MISRA Software Guidelines discourage recursion, saying that it can cause unpredictable behavior (MISRA Guidelines, pg. 20).

MISRA C required rule 70 explicitly bans recursion:

NASA recommends using stack guards (essentially the same as the technique that I call “stack sentinels”) to check for stack overflow or corruption (NASA 2004, p. 93).

Stack overflow errors are well known to corrupt memory and cause arbitrarily bad behavior of a running program. Regehr et al. provide an overview of research in that area relevant to embedded microcontrollers and ways to mitigate those problems (Regehr 2006). He notes that “the potential for stack overflow in embedded systems is hard to detect by testing.” (id., p. 776), with the point being that it is reasonable to expect that a system which has been tested but not thoroughly analyzed will have run-time stack overflows that corrupt memory.

References:
  • Douglass, B. P., Real-Time Design Patterns: robust scalable architecture for real-time systems, Pearson Education, first printing, September 2002, copyright by Pearson in 2003.
  • MISRA, (MISRA C), Guideline for the use of the C Language in Vehicle Based Software, April 1998.
  • MISRA, Development Guidelines for Vehicle Based Software, November 1994 (PDF version 1.1, January 2001).
  • NASA-GB-8719.13, NASA Software Safety Guidebook, NASA Technical Standard, March 31, 2004.
  • Regehr et al., Eliminating stack overflow by abstract interpretation, ACM Trans. Embedded Computing Systems, Nov. 2006, pp. 751-778.

14 comments:

  1. Regarding pointer-to-function (FTP): These seem to confound static analyzers when it comes to stack depth anaylsis. Do you know of any analyzers that can (or attempt to) accomodate PTFs?

    ReplyDelete
  2. The short answer is I don't know of one, but they might exist. If you're writing safety critical code it is commonly recommended that you avoid non-const pointers to functions (e.g., according to MISRA C). So I guess I'd look for an analyzer that can handle the special case of const PTFs, which ought to be a lot easier to implement than one that handles pointers that might change.

    ReplyDelete
  3. You might have a look at "gstack" which comes together with Multi2000 IDE from Green Hills. There exists special compiler construct calles "strong pointers".

    ReplyDelete
  4. I wonder why the essential technique of "tail recursion", well-known in functional programming, is totally neglected. is "tail recursion" really to be banned on the same ground? isn't it essentially transforming, from a computational point of view, recursion into iteration?

    ReplyDelete
  5. Yes, in general, tail recursion is also outlawed. There is a common compiler optimization that applies: "tail recursion elimination" that prevents that form of recursion from actually consuming stack space.
    The problem is that for safety critical embedded software, especially on a microcontroller without memory protection, you have to be SURE that the compiler optimizer gets rid of the tail recursion. And you also need to make sure that your stack depth analysis tools can see "through" the tail recursion to compute worst case stack depth, which is likely to be more problematic.

    ReplyDelete
    Replies
    1. I thank you for your kind informative answer and I take duly note. Maybe my concern is more about the form of the recommendation than in its content. I remember from my studies in the eighties that many people confounded "structural programming" with "avoiding GOTOs". As every moderately educated programmers know, you can well use *under strict control* GOTOs and still claim good structured programming style, why certainly you cannot achieve proper "structured programming" simply avoiding GOTOs. Aren't we in a similar situation? Is it not the use of recursion *per se*, but an improper, blind use of it that is the problem? The real issue is "memory-aware programming", that might well include exceptional, controlled use of recursion. Similarly, it's not just the blind avoidance of recursion and other tricks (that can be automated), but a disciplined programming style that guarantees the required properties to the code. (just my take, thanks for the attention and for your blog.)

      Delete
    2. PS: just to complete my thought: some people translate the "ban" on recursion into the statement that "functional programming style is intrinsically less - or not at all - safe", which I think it's at best, meaningless, at worst, false and misleading.

      Delete
  6. There are two different but important points here.

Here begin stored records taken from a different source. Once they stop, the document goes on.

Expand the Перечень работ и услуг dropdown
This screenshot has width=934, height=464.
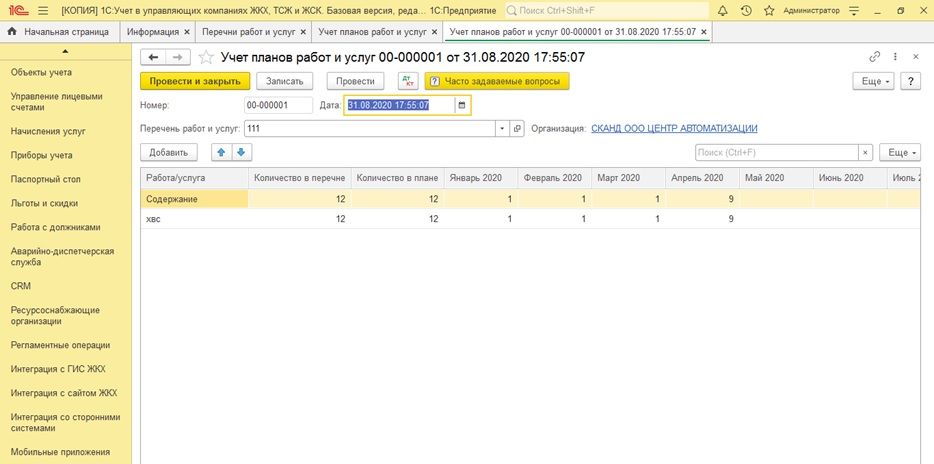point(502,129)
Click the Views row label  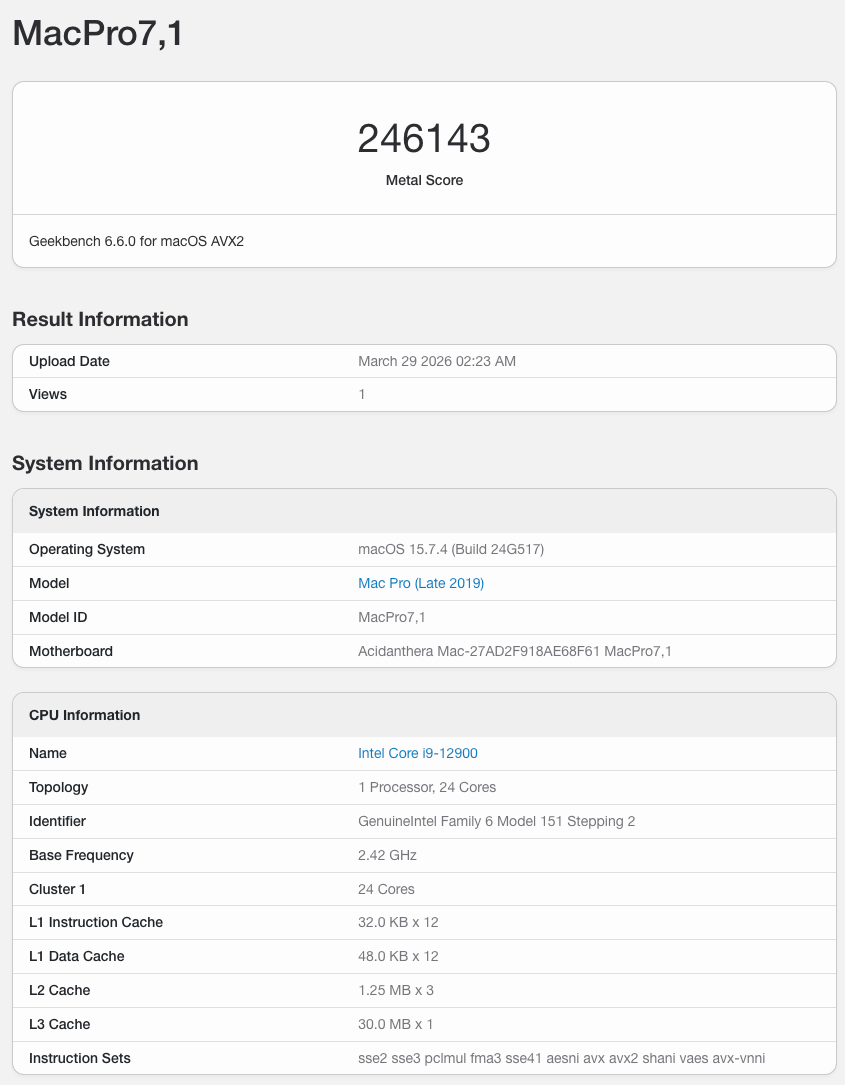pyautogui.click(x=48, y=394)
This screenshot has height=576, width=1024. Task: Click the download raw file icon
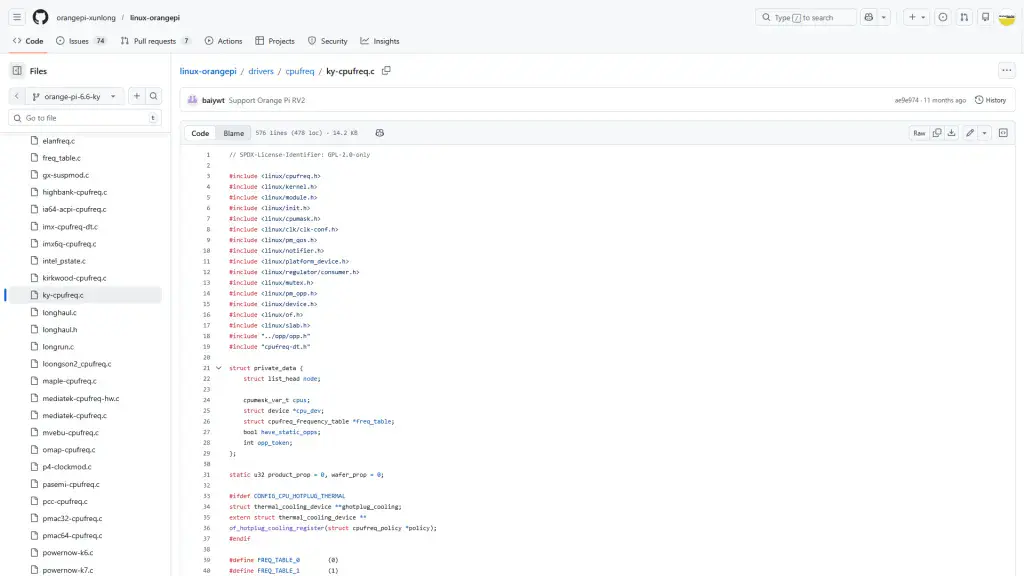pyautogui.click(x=952, y=133)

    (1) A disciplined programming style is necessary, but not sufficient for safety. You not only have to have discipline, you have to be able to prove that you actually followed the discipline (preferably with automated checkers). It is all too easy for a bug to slip by humans, and this sort of bug is easily catastrophic. In the case of recursion that often makes static analysis of maximum stack depth impossible, so now you aren't sure if the recursion is really disciplined or not. In a safety critical system with no memory protection hardware, recursion just isn't worth the risk. In a non-critical desktop system with virtual memory it might well make sense, especially if the algorithm being used is inherent recursive (think "Towers of Hanoi").

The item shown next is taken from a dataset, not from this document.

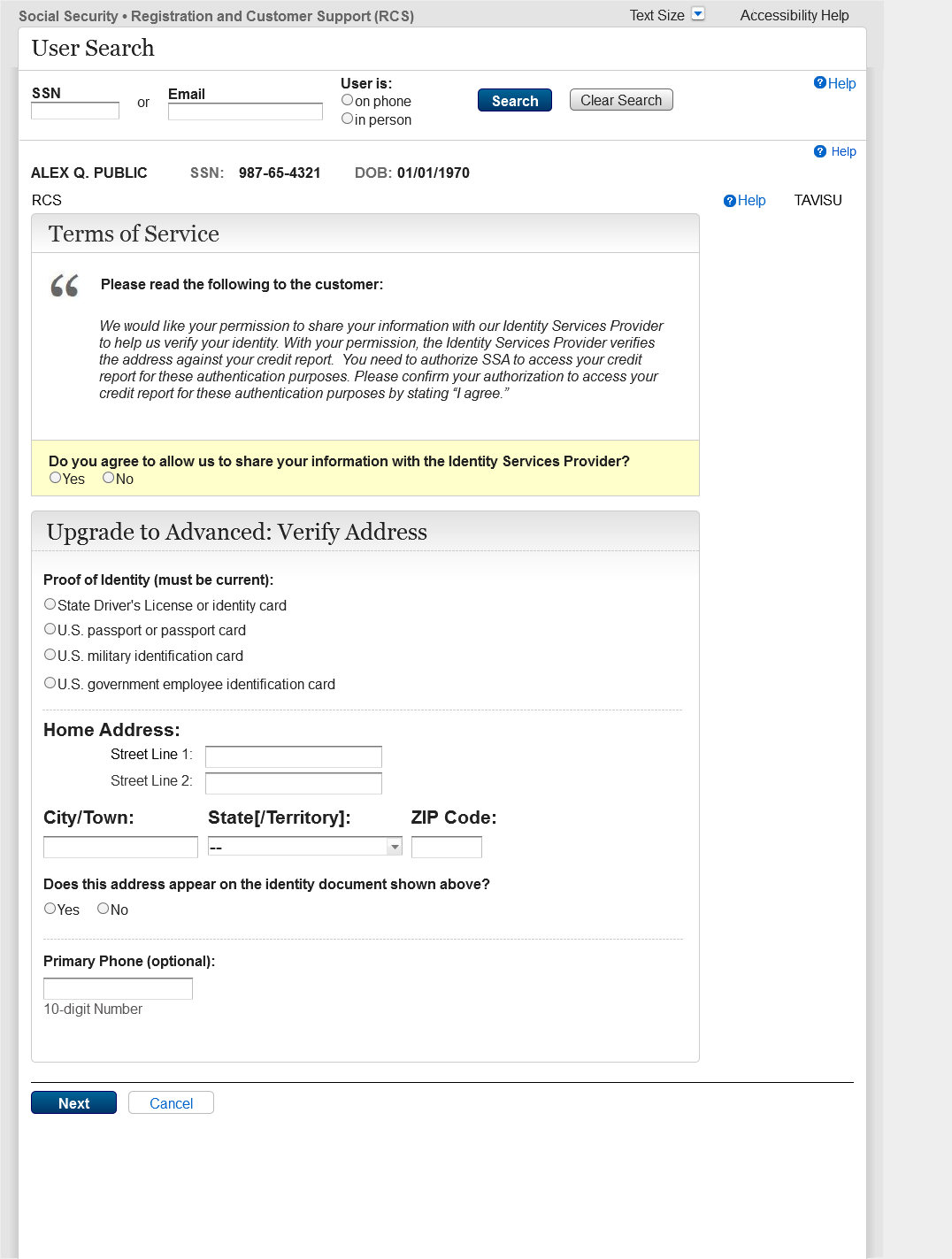Click the ZIP Code input field
The height and width of the screenshot is (1259, 952).
coord(447,848)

    (2) The ban on recursion applies to imperative languages. For functional languages the question is not "does it use recursion," but rather for the purposes of this discussion a more relevant question would be "can you make provable guarantees about worst case stack depth" (among other possible properties you care about). And even that assumes that recursion is using stack space instead of heap space (depends on the implementation). I don't want to go off on a tangent of whether functional programming languages are suitable for safety critical systems or not. I know there are very smart people who have been working in that area for decades. My point is simply that recursion is bad in imperative languages such as C, and functional languages would require additional thought and discussion.

    ReplyDelete
    Replies
    1. Many thanks for your exceptionally swift, authoritative and insightful answers.

      Delete
  7. Let me first make an observation: Stack is a shared resource which is hidden on the level most programmers work on - it is not visible on the level of implementation nor on the design level. Hence potential stack errors are rarely considered. Recursion is just one construct that can cause stack overflow - others are possible as well but may (?) be easier to test or detect by static analysis tools (e.g. nested interrupts and/or interrupt avalange). Obviously recursion can trigger a fast and an "endless" stack growth - hence it may be particularily dangerous.

    But the point is that the problem´s root cause is the unconscious use and growth of a hidden shared resource "stack" rather than the programming technique. Isn´t worth to fight this root cause?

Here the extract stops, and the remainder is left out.